TASK STATEMENT:
This exercise needs all of the entries set down again, exactly as they read.

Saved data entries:

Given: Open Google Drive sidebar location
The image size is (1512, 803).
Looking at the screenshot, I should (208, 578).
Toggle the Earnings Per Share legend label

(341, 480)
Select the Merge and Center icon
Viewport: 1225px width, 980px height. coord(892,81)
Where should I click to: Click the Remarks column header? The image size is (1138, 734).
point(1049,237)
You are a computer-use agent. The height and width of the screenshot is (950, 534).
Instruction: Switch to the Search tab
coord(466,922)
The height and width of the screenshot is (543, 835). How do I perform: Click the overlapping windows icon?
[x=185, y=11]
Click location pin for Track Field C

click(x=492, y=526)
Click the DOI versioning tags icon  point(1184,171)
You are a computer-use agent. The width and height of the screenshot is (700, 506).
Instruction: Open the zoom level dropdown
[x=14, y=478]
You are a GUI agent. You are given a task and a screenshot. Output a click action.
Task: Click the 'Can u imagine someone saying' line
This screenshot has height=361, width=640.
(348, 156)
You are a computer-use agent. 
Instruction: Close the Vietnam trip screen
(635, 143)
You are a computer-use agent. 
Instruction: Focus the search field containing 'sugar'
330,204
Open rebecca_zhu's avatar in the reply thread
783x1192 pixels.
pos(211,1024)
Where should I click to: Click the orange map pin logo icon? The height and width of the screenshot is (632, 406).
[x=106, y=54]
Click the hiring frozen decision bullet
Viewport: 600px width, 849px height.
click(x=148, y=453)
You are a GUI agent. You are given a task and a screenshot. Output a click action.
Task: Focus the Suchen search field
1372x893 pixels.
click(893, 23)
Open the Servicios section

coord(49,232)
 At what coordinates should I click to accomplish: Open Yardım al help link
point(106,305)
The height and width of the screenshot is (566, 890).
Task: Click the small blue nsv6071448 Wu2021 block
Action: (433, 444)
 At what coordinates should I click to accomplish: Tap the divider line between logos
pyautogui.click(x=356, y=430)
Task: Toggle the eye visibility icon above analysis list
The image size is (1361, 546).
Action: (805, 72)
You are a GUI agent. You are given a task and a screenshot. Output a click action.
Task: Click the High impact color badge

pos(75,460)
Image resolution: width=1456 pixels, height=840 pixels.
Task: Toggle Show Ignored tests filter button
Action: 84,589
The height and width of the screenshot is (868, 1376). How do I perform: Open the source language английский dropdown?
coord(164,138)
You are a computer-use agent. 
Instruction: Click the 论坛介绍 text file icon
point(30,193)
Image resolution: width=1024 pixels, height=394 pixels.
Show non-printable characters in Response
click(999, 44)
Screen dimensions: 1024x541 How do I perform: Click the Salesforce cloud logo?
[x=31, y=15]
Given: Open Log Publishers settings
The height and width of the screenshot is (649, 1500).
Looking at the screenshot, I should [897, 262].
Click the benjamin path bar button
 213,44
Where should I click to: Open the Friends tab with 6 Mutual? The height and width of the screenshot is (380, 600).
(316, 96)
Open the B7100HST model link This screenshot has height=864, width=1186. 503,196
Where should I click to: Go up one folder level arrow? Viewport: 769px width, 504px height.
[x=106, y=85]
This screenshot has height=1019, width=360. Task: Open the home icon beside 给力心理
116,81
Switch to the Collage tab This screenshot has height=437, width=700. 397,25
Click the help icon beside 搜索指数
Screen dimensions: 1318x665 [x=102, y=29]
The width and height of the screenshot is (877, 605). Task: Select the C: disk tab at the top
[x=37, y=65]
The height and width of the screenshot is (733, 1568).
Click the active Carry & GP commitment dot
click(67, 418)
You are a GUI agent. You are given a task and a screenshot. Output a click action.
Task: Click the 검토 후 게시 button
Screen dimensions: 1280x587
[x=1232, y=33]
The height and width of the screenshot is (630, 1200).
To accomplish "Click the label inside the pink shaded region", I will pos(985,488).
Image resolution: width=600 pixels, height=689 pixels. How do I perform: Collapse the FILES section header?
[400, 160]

REPLY:
Given: Open Google Drive sidebar location
The image size is (1512, 803).
Looking at the screenshot, I should (208, 578).
Toggle the Earnings Per Share legend label

(341, 480)
Select the Merge and Center icon
Viewport: 1225px width, 980px height. coord(892,81)
Where should I click to: Click the Remarks column header? The image size is (1138, 734).
point(1049,237)
You are a computer-use agent. The height and width of the screenshot is (950, 534).
Instruction: Switch to the Search tab
coord(466,922)
The height and width of the screenshot is (543, 835). How do I perform: Click the overlapping windows icon?
[x=185, y=11]
Click location pin for Track Field C

click(x=492, y=526)
Click the DOI versioning tags icon  point(1184,171)
You are a computer-use agent. The width and height of the screenshot is (700, 506).
Instruction: Open the zoom level dropdown
[x=14, y=478]
You are a GUI agent. You are given a task and a screenshot. Output a click action.
Task: Click the 'Can u imagine someone saying' line
This screenshot has height=361, width=640.
(348, 156)
You are a computer-use agent. 
Instruction: Close the Vietnam trip screen
(635, 143)
You are a computer-use agent. 
Instruction: Focus the search field containing 'sugar'
330,204
Open rebecca_zhu's avatar in the reply thread
783x1192 pixels.
pos(211,1024)
Where should I click to: Click the orange map pin logo icon? The height and width of the screenshot is (632, 406).
[x=106, y=54]
Click the hiring frozen decision bullet
Viewport: 600px width, 849px height.
click(x=148, y=453)
You are a GUI agent. You are given a task and a screenshot. Output a click action.
Task: Focus the Suchen search field
1372x893 pixels.
click(893, 23)
Open the Servicios section

coord(49,232)
 At what coordinates should I click to accomplish: Open Yardım al help link
point(106,305)
The height and width of the screenshot is (566, 890).
Task: Click the small blue nsv6071448 Wu2021 block
Action: (433, 444)
 At what coordinates should I click to accomplish: Tap the divider line between logos
pyautogui.click(x=356, y=430)
Task: Toggle the eye visibility icon above analysis list
The image size is (1361, 546).
Action: (805, 72)
You are a GUI agent. You are given a task and a screenshot. Output a click action.
Task: Click the High impact color badge

pos(75,460)
Image resolution: width=1456 pixels, height=840 pixels.
Task: Toggle Show Ignored tests filter button
Action: 84,589
The height and width of the screenshot is (868, 1376). How do I perform: Open the source language английский dropdown?
coord(164,138)
You are a computer-use agent. 
Instruction: Click the 论坛介绍 text file icon
point(30,193)
Image resolution: width=1024 pixels, height=394 pixels.
Show non-printable characters in Response
click(999, 44)
Screen dimensions: 1024x541 How do I perform: Click the Salesforce cloud logo?
[x=31, y=15]
Given: Open Log Publishers settings
The height and width of the screenshot is (649, 1500).
Looking at the screenshot, I should [897, 262].
Click the benjamin path bar button
 213,44
Where should I click to: Open the Friends tab with 6 Mutual? The height and width of the screenshot is (380, 600).
(316, 96)
Open the B7100HST model link This screenshot has height=864, width=1186. 503,196
Where should I click to: Go up one folder level arrow? Viewport: 769px width, 504px height.
[x=106, y=85]
This screenshot has height=1019, width=360. Task: Open the home icon beside 给力心理
116,81
Switch to the Collage tab This screenshot has height=437, width=700. 397,25
Click the help icon beside 搜索指数
Screen dimensions: 1318x665 [x=102, y=29]
The width and height of the screenshot is (877, 605). Task: Select the C: disk tab at the top
[x=37, y=65]
The height and width of the screenshot is (733, 1568).
Click the active Carry & GP commitment dot
click(67, 418)
You are a GUI agent. You are given a task and a screenshot. Output a click action.
Task: Click the 검토 후 게시 button
Screen dimensions: 1280x587
[x=1232, y=33]
The height and width of the screenshot is (630, 1200).
To accomplish "Click the label inside the pink shaded region", I will pos(985,488).
Image resolution: width=600 pixels, height=689 pixels. How do I perform: Collapse the FILES section header?
[400, 160]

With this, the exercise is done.